Dietary supplements are regulated by the US Food and Drug Administration (FDA), but not necessarily in the way you think. Supplements are regulated by the FDA under the Dietary Supplement Health and Education Act (DSHEA). They’re not approved for safety or efficacy before marketing; manufacturers are responsible for safety and labeling, must follow cGMPs, and certain new dietary ingredients require a 75-day premarket notification. The FDA takes post-market action when needed if a supplement has been reported to cause harm after its been broadly available for consumption.

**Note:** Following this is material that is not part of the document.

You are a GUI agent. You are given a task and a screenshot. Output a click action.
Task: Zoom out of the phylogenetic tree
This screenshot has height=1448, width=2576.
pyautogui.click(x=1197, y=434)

In other words the FDA has light regulation protocols for supplements that are not as stringent as medication regulations. Ultimately, they are responsible for monitoring supplements after they’ve hit the market to ensure they aren’t causing harm, inspecting manufacturing facilities, and, if needed, removing them from the marketplace.

How to Choose and Use Supplements Wisely

Given the potential risks and benefits, it's crucial to approach dietary supplements with caution and make informed decisions. Here's how:

Getting Those Nutrients In

Supplements should never replace a healthy diet. Whether you’re taking supplements or not, look for natural ways to get the nutrients you need through the foods you consume. Eat foods that are packed with essential nutrients, including fruits and vegetables, whole grains, and nuts and legumes. Stay physically active, since exercise helps nutrients get where they need to go in your body. If you’re taking or are interested in taking supplements, make sure you follow these steps for taking them safely and maximizing their benefit.

Consult with a Healthcare Professional

The most important thing to do is to work hand-in-hand with your provider. They can help you find ways to get the nutrients you need, whether it’s adjusting your lifestyle, taking supplements, or a combination of both. Only take supplements after talking to your provider or with a provider’s prescription. Always speak with a medical professional before starting a vitamin or supplement.

Follow Dosage Directions Carefully

Follow dosing directions carefully and don’t take more than recommended. Never substitute a supplement for a prescribed medication.

Inform All Your Healthcare Providers

Let all your providers (including your primary care provider, specialists, and providers at immediate care centers or emergency rooms) know about any supplements you’re taking before labs or procedures.

Be Aware of Potential Interactions

Keep in mind the term natural doesn’t always mean safe. Some all-natural botanical products, for example comfrey and kava, can harm the liver.

Report Any Adverse Events

If you think that you have had a bad reaction to a dietary supplement, let your health care provider know. They may report your experience to FDA.

Regulatory Landscape and Quality Assurance

Dietary supplements are regulated by the FDA, but the regulations are less stringent than those for prescription and over-the-counter drugs. The FDA does NOT have the authority to approve dietary supplements for safety and effectiveness, or to approve their labeling, before the supplements are sold to the public. Supplement companies are responsible for having evidence that their products are safe, and the label claims are truthful and not misleading.

The FDA can take action against adulterated or misbranded dietary supplements only after the product is on the market.

FDA has established Good Manufacturing Practices (GMPs) that companies must follow to help ensure the identity, purity, strength, and composition of their dietary supplements. These GMPs can prevent adding the wrong ingredient (or too much or too little of the correct ingredient) and reduce the chance of contamination or improper packaging and labeling of a product.

Several independent organizations offer quality testing and allow products that pass these tests to display a seal of quality assurance that indicates the product was properly manufactured, contains the ingredients listed on the label, and does not contain harmful levels of contaminants. These seals do not guarantee that a product is safe or effective.